How many people have thought that you’re not really trying if your not striving for perfection and doubting yourself in the process. How many of us have judged others for not trying hard enough? For some, they might be scared that means they’re over-confident (no one wants that do we?) Or you just couldn’t possibly be happy with a performance for a second, in case the next one doesn’t live up to that. A conscious, consistent disclaimer to the world – “It’s okay world, I know I am not perfect and I am working on that right this second.” I can beat myself up, before you do.
But what if we could recognise that we were good enough in that moment? In that moment, when we had only ourselves, the experience and knowledge at the time. How can we as high performance artists/athletes/mothers/people meet our own lofty goals and the ones our superiors expect of us, but maintain a sense of strength that you are also simultaneously enough as yourself already?
This is my constant challenge as a dancer. Naturally, I have softened towards the concept as I mature and gain clarity on why I still dance, what I gain from dancing and what I want to share with others. I also have some experience on my side and can only attest to learning what I have through that very windy road of ups and downs that have got me to this point.
It does not take away from the fact that there is always more potential to reach for, that you can be stronger, you can make a better position, use more body, you can do more turns or really nail the ending of that solo.
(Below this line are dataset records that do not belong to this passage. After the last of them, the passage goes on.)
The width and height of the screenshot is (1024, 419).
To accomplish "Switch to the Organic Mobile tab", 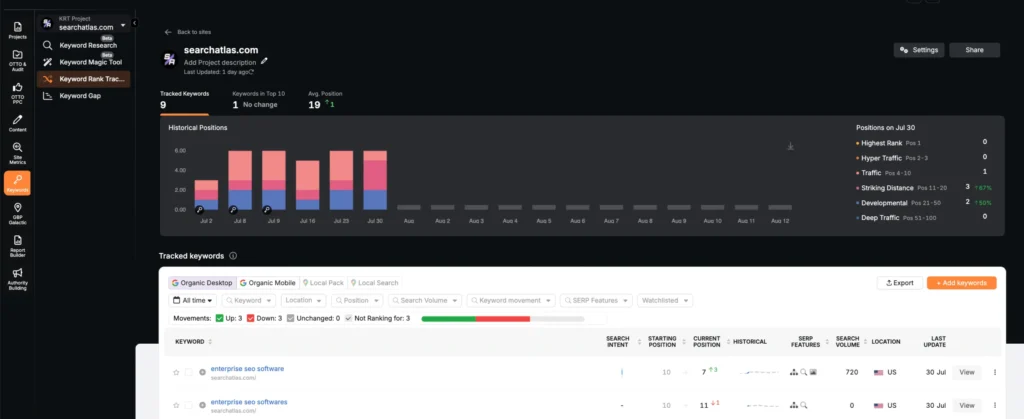I will (267, 283).
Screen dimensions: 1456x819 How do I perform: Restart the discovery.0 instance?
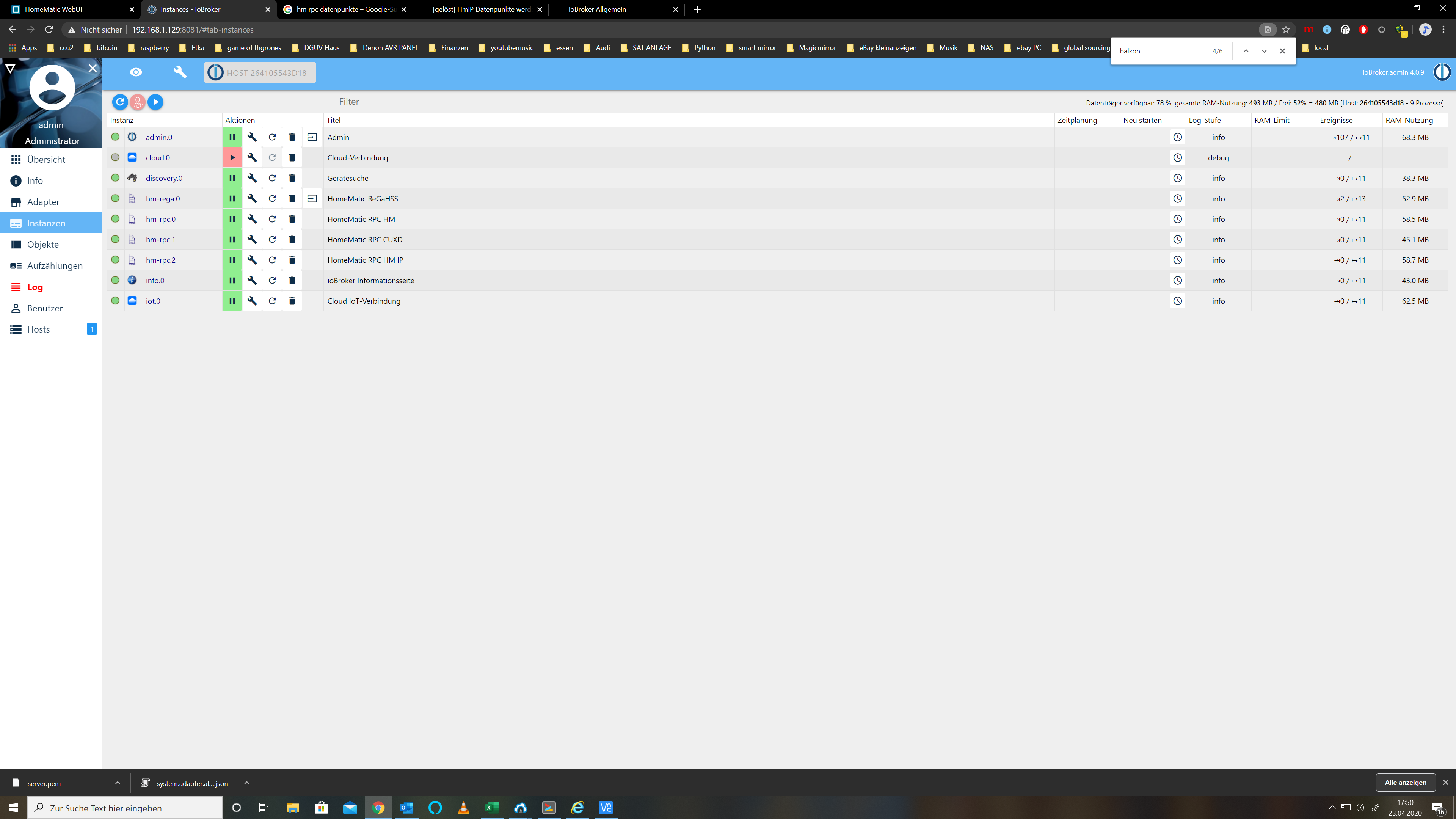(272, 178)
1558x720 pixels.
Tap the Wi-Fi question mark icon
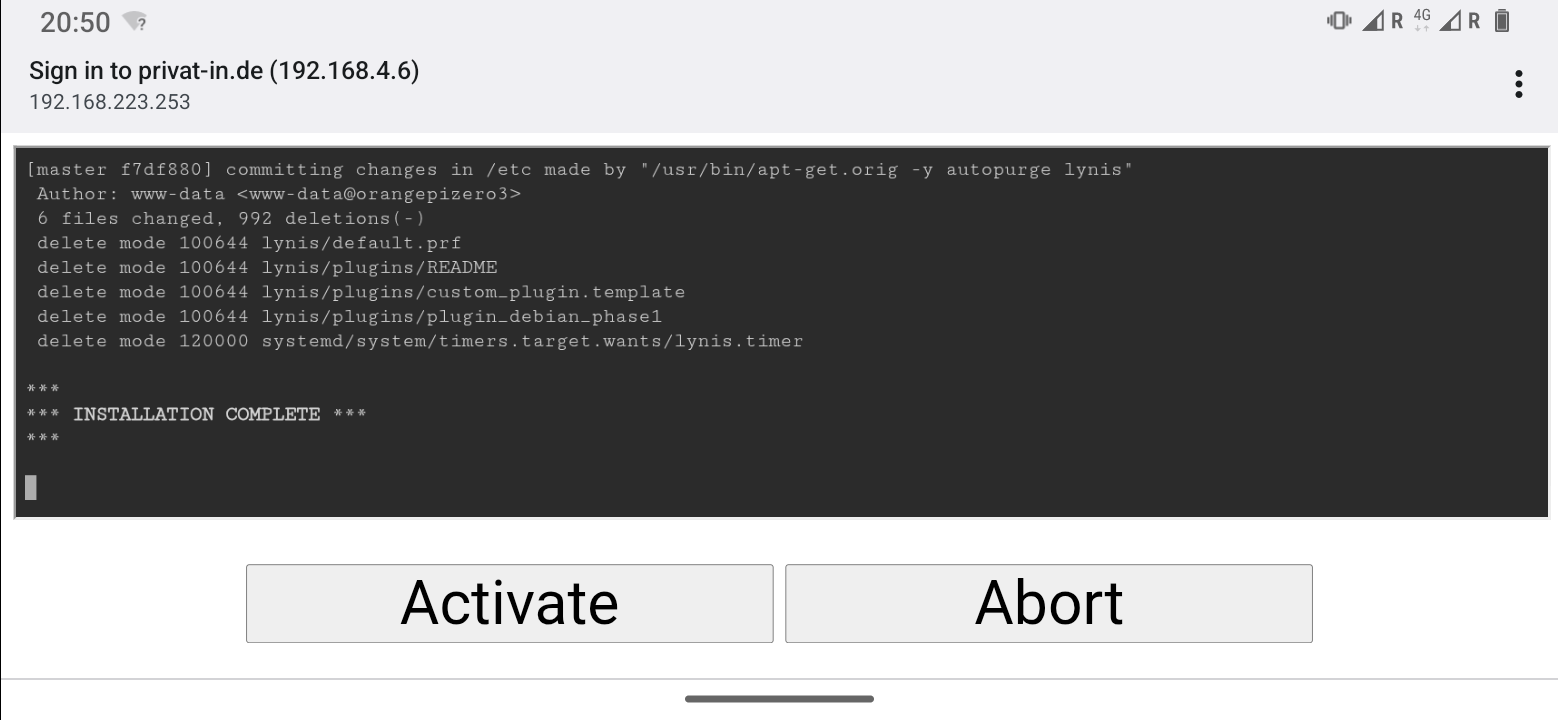134,22
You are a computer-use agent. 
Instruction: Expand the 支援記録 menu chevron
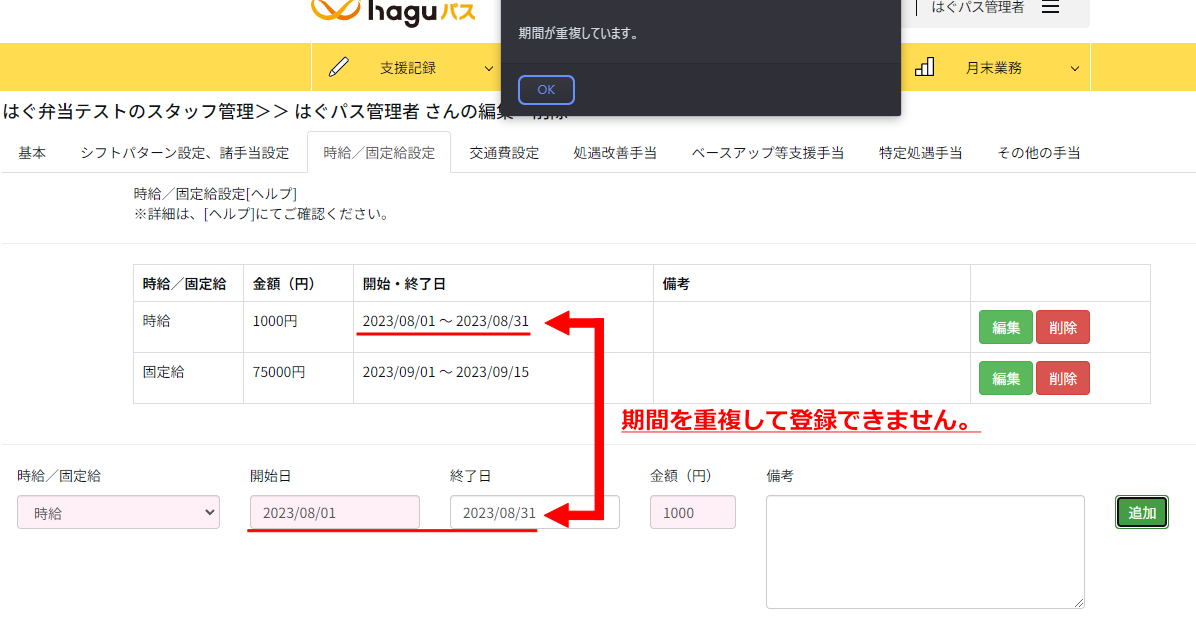489,68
But it does not have to do away with the fact that you are enough already. Right here and right now I am enough. I belong and I am worthy just for being me.
A teacher once said to a colleague, you have just as much right to be on that stage as the leading principal dancer. Just as much right. A first year corps de ballet dancer really? Yes really! Our talent has got us into leading ballet companies in the world. We are already at a peak of a career that sadly only allows for so many to get there. You can feel a sense of worth when you walk on stage within you (or whichever workplace that is true to you!) that is absolutely nothing about anyone else. You can pursue excellence in whatever you may choose and still be enough in that moment, irrespective of the result.